_Excerpt:_
::::::

The Red Plague Affair by Lilith Saintcrow
It is never easy to start a series with a sequel, and The Red Plague Affair is the sequel to the first book in Lilith Saintcrow’s BANNON AND CLARE series, The Iron Wyrm Affair, which introduced these characters. (The Damnation Affair is a related novel set in the same world with different characters.) I haven’t read The Iron Wyrm Affair, but The Red Plague Affair was still pretty accessible. Saintcrow takes the steampunk London we love and creates a different, almost mythological spin.
The 19th century city where these stories take place is called Londinium, and it is ruled by Queen Victrix, who is a human but also the Vessel for Brittania. Brittania is the deity or spirit of the land, who rules through a human agent. Emma Bannon is a Prime Sorceress, trained in the college of sorcery, and her arts are those of the Endor, or dark magic (as opposed to the magic of Mending, or light magic). Her friend and partner Archibald Clare is a mentath, a trained analyst who uses observation and logic to solve problems. A mentath is the opposite of a sorcerer, and the “irrationality” of sorcery is baffling to mentaths; this tension is part of the charm of this series.

::::::

Records in a dataset:

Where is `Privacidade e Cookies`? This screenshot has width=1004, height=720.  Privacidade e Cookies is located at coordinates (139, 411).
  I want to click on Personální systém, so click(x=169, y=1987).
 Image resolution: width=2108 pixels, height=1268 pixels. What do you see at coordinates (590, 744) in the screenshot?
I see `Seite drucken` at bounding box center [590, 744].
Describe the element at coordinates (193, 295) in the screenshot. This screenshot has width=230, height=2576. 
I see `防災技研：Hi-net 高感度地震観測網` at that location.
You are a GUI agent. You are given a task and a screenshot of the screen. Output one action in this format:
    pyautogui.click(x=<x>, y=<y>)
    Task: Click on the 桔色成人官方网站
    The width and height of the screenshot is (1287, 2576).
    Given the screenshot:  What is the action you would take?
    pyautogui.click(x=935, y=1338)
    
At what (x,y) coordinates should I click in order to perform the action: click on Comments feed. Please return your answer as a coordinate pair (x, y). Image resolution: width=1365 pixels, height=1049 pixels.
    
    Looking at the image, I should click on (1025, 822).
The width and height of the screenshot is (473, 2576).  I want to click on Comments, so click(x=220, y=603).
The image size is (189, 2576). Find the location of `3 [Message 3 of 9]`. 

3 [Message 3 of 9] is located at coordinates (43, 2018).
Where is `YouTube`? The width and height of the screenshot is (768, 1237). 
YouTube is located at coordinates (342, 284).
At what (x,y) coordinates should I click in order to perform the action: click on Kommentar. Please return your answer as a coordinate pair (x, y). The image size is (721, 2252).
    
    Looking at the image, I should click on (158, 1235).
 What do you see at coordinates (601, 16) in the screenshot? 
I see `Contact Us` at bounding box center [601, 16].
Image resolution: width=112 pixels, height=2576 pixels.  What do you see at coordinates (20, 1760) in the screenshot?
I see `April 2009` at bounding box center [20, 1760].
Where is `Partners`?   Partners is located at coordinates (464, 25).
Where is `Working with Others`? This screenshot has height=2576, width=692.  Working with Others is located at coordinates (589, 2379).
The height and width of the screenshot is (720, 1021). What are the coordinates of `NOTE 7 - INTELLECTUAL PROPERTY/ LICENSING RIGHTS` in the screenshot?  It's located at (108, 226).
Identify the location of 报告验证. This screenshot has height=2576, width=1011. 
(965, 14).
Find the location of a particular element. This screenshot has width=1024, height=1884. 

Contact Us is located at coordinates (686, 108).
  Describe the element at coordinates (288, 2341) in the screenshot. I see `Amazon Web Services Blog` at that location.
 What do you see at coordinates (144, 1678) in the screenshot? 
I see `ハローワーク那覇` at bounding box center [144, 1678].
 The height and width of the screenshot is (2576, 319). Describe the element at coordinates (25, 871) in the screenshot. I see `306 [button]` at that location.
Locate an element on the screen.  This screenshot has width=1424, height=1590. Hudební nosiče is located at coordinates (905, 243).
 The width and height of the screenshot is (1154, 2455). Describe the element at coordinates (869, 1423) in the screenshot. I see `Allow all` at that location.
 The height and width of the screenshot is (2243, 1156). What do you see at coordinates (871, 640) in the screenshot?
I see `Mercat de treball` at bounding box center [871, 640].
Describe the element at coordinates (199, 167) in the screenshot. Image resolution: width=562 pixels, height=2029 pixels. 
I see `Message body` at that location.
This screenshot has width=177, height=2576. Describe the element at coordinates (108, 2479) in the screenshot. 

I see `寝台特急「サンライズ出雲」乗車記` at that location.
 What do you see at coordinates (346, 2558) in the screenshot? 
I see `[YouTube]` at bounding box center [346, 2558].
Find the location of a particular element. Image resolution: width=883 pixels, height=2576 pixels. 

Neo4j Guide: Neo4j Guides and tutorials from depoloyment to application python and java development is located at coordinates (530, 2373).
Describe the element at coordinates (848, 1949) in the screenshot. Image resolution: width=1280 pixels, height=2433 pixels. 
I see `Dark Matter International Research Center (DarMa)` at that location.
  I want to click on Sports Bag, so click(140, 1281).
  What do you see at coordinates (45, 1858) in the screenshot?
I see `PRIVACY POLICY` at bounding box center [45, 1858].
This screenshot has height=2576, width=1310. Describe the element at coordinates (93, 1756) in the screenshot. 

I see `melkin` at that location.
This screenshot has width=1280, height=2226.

::::::

_Task 1:_ In the book review above, what is the 19th-century city where the stories take place called?
_Task 2:_ In the book review, retype the part that opens with the words containing "The 19th century" and closes with "of this series.".

_Response box 1:_ Londinium

_Response box 2:_
The 19th century city where these stories take place is called Londinium, and it is ruled by Queen Victrix, who is a human but also the Vessel for Brittania. Brittania is the deity or spirit of the land, who rules through a human agent. Emma Bannon is a Prime Sorceress, trained in the college of sorcery, and her arts are those of the Endor, or dark magic (as opposed to the magic of Mending, or light magic). Her friend and partner Archibald Clare is a mentath, a trained analyst who uses observation and logic to solve problems. A mentath is the opposite of a sorcerer, and the “irrationality” of sorcery is baffling to mentaths; this tension is part of the charm of this series.